Monday, December 11, 2006

The Boy Scouts and the Ten Commandments Hike

Father Hollywood's picture appears in the photo gallery of Cub Scouts Pack 378 from an event called the Ten Commandments Hike - which took place the in the afternoon the day after Thanksgiving.

The idea is to hike around New Orleans, visiting a different house of worship for an explanation of one of the commandments from the point of view of that tradition. The hike included non-Christian traditions (e.g. Judaism, Islam, Latter Day Saints) as well as Lutheran, Roman Catholic, Methodist, and Episcopal visits. It was a good opportunity for the scouts to see how different religions - and even different traditions within Christianity - interpret and make use of the Ten Commandments in their confessions.

The Lutheran church normally used as a stop on the hike is currently vacant, and is still being restored following Hurricane Katrina, so the Lutheran presentation was given in a United Church of Christ building that rents out some of its campus to a local theater.

It was a great opportunity to address the boy scouts and their families regarding a little background history of the Lutheran tradition, the Small Catechism, and the various uses of the law in Lutheran theology.

I was assigned the Ninth Commandment on their hike: "Thou shalt not covet thy neighbor's wife" - which, in the Roman Catholic/Lutheran numbering methodology (which I understand dates back to St. Augustine), is actually part of the Tenth Commandment. Protestants and Eastern Orthodox have a different way of numbering the commandments, and Jews have one even different from that.

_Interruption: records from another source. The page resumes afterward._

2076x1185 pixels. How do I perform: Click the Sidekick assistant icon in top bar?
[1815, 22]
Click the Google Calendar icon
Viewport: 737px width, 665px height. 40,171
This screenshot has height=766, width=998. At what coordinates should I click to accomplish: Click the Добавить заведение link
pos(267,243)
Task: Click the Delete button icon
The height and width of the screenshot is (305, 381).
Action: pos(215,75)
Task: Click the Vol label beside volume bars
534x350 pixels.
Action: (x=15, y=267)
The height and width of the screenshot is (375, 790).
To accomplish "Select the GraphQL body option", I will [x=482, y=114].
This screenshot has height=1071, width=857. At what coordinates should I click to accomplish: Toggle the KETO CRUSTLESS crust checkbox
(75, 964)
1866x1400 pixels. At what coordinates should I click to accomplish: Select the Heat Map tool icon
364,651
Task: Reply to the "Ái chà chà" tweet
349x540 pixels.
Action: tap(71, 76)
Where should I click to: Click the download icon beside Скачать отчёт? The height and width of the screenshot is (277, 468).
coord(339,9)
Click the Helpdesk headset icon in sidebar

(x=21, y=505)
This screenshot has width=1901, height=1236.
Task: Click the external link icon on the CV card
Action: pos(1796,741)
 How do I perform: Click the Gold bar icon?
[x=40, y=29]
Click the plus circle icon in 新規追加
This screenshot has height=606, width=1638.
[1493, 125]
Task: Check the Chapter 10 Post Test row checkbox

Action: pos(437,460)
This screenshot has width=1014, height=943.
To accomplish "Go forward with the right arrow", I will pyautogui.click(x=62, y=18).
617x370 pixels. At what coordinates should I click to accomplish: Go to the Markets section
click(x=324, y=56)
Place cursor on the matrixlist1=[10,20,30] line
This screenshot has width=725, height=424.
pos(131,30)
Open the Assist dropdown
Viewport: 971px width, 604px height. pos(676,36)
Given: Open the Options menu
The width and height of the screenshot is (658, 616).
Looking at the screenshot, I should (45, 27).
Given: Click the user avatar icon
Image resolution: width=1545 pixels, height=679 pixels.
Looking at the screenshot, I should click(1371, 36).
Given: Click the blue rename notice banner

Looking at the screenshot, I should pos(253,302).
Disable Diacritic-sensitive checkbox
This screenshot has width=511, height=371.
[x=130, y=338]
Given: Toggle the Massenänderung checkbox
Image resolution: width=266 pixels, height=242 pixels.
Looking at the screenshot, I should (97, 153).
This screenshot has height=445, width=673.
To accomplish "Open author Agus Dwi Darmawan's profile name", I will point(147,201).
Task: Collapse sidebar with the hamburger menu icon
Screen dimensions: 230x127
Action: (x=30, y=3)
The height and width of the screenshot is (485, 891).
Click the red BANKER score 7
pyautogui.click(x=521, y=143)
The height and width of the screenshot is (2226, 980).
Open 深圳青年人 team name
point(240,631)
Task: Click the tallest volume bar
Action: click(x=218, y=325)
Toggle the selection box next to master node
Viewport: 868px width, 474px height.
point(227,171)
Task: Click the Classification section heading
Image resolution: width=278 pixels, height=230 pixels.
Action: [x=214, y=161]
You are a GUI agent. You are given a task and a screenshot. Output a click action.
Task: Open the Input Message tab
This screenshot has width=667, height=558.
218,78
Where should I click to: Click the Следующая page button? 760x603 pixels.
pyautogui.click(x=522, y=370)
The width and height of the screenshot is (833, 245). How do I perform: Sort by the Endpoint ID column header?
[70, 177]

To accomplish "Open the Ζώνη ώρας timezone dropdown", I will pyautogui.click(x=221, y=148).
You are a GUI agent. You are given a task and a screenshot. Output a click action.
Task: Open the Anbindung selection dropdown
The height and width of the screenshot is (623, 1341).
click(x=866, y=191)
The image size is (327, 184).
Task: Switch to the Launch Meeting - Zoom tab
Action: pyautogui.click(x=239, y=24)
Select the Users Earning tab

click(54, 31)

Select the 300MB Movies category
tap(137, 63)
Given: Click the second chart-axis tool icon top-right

The organizers of the event blended the various numbering systems so as not to seem biased to one over the others.

Here is the text from Luther's Small Catechism (1986 translation, copyright Concordia Publishing House, using the New International Version translation of the Bible) regarding this commandment:

The Tenth Commandment

You shall not covet your neighbor's wife, or his manservant or maidservant, his ox or donkey, or anything that belongs to your neighbor.

What does this mean? We should fear and love God so that we do not entice or force away our neighbor's wife, workers, or animals, or turn them against him, but urge them to stay and do their duty.

This gave me a great opportunity to demonstrate how this commandment isn't only about the obvious: the integrity of marriage and family life, but extends to the very concept of duty, and how our duty includes encouraging and exhorting others to carry out their duty as God calls them to a specific vocation. The Boy Scouts are one of the few organizations that are teaching young men about such seemingly antiquated concepts as duty, honor, chivalry, and manhood.

I was never a Boy Scout, but I will encourage Lion Boy to become involved when he is older. We need to support organizations that are willing to go out on a limb for what is right and honorable - especially in matters of the distinction between the sexes. The Boy Scouts are one of the few institutions that maintain traditional values and have not capitulated to the pressure of deviant groups laying a claim to normalcy.

I enjoyed giving my brief presentation, and some of the boys in the audience were actually students of Salem.